There is huge performance difference between, to_datetime and using astype for a epoch time series:

Pandas to_datetime performance :

%timeit pd.to_datetime(pd.Series(np.arange(1352500101000000000,1420438546000000000,6000000000)))

Output: 1.51 s ± 37.3 ms per loop (mean ± std. dev. of 7 runs, 1 loop each)

Pandas astype('datetime64[ns]') performance :

%timeit pd.Series(np.arange(1352500101000000000,1420438546000000000,6000000000)).astype('datetime64[ns]')

57.5 ms ± 987 µs per loop (mean ± std. dev. of 7 runs, 10 loops each)

I am unable to find reason for this performance variance, any help will be great

Thanks!

Output of pd.show_versions()

INSTALLED VERSIONS ------------------ commit: None python: 3.5.2.final.0 python-bits: 64 OS: Linux OS-release: 4.4.0-79-generic machine: x86_64 processor: byteorder: little LC_ALL: en_US.UTF-8 LANG: C.UTF-8 LOCALE: en_US.UTF-8 pandas: 0.20.2 pytest: 3.1.2 pip: 8.1.2 setuptools: 27.2.0 Cython: 0.25.2 numpy: 1.12.1 scipy: 0.19.0 xarray: 0.9.6 IPython: 6.1.0 sphinx: None patsy: 0.4.1 dateutil: 2.6.0 pytz: 2017.2 blosc: None bottleneck: 1.2.0 tables: 3.4.2 numexpr: 2.6.2 feather: 0.4.0 matplotlib: 2.0.0 openpyxl: 2.5.0a2 xlrd: 1.0.0 xlwt: None xlsxwriter: None lxml: None bs4: 4.5.3 html5lib: 0.999 sqlalchemy: 1.1.5 pymysql: None psycopg2: None jinja2: 2.9.5 s3fs: 0.1.0 pandas_gbq: None pandas_datareader: 0.4.0

Comment From: jorisvandenbossche

If you specify the unit, the difference is already much smaller:

In [15]: s = pd.Series(np.arange(1352500101000000000,1420438546000000000,6000000000))

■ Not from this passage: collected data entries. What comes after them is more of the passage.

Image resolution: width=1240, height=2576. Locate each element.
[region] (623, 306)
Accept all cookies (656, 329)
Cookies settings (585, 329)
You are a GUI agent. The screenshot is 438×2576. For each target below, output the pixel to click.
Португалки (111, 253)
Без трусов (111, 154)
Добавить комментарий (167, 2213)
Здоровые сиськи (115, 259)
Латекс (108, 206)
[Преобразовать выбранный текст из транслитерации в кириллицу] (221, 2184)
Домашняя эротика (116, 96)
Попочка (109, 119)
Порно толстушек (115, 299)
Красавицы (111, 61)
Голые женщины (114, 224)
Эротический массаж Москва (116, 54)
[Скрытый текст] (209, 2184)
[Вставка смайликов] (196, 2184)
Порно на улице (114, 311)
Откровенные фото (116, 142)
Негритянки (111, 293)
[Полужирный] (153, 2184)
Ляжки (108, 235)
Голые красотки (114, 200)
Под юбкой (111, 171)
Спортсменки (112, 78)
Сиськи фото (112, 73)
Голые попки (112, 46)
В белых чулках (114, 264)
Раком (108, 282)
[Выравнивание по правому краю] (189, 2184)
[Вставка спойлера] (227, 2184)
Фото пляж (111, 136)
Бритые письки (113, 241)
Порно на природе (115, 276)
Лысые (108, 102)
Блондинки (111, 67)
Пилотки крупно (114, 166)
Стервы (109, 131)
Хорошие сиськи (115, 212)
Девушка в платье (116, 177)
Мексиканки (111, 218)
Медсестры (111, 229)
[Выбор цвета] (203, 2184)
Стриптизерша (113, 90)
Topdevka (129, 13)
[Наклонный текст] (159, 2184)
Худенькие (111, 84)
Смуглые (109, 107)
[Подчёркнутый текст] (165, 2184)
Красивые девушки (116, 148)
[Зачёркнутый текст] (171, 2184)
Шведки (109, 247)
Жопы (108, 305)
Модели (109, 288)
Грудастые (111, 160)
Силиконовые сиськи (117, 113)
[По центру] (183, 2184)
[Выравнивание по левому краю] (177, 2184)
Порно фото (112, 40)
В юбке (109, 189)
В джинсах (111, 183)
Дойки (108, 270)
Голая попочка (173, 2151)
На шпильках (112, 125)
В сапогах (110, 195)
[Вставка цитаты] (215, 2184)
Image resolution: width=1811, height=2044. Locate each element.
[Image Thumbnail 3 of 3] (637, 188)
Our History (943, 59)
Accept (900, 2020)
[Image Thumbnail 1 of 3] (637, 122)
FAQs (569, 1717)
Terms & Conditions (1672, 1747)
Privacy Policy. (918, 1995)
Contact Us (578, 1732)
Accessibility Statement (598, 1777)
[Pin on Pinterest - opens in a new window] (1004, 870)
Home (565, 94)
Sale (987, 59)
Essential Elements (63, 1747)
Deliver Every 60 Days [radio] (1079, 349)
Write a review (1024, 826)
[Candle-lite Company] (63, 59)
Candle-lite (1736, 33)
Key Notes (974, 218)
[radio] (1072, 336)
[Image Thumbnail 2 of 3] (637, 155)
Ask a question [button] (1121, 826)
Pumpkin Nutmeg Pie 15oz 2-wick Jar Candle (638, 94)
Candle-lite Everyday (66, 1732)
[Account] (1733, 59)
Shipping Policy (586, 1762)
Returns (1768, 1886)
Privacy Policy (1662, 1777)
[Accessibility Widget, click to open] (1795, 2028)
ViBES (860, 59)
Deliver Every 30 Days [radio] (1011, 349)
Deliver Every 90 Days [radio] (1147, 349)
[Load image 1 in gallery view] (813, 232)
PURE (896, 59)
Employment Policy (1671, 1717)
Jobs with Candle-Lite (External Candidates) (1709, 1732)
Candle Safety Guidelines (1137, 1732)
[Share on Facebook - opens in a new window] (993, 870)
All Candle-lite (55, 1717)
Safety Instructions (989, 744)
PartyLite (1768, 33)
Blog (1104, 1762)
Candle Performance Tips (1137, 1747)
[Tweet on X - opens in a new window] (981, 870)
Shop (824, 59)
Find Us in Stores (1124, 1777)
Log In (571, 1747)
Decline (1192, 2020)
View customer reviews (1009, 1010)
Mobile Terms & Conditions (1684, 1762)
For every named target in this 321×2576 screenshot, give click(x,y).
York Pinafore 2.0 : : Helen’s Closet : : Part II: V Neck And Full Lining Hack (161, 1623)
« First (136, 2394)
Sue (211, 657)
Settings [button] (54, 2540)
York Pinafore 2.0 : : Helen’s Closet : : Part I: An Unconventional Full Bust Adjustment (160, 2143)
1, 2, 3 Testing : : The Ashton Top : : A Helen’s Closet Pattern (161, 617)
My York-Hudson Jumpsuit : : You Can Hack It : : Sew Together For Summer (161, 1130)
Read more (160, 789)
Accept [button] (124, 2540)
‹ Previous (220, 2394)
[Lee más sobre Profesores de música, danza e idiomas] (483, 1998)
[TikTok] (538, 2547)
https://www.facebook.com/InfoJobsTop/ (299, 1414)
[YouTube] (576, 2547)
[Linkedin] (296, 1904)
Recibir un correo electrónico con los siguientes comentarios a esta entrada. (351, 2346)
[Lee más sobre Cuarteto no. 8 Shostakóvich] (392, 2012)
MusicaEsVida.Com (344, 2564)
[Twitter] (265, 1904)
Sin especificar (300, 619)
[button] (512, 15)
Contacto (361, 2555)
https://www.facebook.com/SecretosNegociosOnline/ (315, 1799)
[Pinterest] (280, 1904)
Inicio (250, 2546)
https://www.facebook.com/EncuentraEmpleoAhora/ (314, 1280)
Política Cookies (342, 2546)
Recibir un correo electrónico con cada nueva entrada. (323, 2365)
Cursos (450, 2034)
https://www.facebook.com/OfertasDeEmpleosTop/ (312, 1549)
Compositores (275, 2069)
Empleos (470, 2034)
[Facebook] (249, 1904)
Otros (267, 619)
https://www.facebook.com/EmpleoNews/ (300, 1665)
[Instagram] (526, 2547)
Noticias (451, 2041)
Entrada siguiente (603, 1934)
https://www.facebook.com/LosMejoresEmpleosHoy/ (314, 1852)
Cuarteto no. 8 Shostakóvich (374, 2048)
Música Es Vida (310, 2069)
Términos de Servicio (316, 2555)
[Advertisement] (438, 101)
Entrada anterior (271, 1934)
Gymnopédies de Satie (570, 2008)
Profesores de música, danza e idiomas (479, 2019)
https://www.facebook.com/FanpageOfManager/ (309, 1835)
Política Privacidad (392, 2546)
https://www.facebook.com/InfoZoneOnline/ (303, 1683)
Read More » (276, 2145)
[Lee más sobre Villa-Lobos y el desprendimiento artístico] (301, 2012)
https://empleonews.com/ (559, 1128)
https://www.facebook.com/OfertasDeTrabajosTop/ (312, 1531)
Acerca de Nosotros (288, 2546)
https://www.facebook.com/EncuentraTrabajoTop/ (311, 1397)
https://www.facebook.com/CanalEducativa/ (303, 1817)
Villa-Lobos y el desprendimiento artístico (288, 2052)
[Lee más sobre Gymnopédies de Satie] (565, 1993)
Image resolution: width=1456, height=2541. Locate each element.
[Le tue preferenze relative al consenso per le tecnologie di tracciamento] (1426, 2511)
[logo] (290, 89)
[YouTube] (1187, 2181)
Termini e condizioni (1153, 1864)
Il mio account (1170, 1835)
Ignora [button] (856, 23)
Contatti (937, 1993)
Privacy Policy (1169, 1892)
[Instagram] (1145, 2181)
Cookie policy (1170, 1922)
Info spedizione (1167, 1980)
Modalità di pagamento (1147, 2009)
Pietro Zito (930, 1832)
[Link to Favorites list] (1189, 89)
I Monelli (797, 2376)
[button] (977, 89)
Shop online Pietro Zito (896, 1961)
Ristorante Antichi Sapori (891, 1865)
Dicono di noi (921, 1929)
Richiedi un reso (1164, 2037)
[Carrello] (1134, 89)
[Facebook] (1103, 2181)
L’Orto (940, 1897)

In [16]: %timeit pd.to_datetime(s)
1.65 s ± 54.3 ms per loop (mean ± std. dev. of 7 runs, 1 loop each)

In [17]: %timeit s.astype('datetime64[ns]')
64 ms ± 965 µs per loop (mean ± std. dev. of 7 runs, 10 loops each)

In [18]: %timeit pd.to_datetime(s, unit='ns')
259 ms ± 4.72 ms per loop (mean ± std. dev. of 7 runs, 1 loop each)

(but still the difference seems larger than it should be)

Comment From: jreback

the rest of the diff is related to #17449, this ends up being copied 3 times internally

In [10]: %timeit pd.to_datetime(s, unit='ns')
107 ms +- 2.16 ms per loop (mean +- std. dev. of 7 runs, 10 loops each)

In [11]: %timeit s.astype('datetime64[ns]')
20.3 ms +- 283 us per loop (mean +- std. dev. of 7 runs, 10 loops each)

In [12]: %timeit s.copy()
22.3 ms +- 533 us per loop (mean +- std. dev. of 7 runs, 10 loops each)

Comment From: jreback

closing, but if you want to help on that other issue would be great.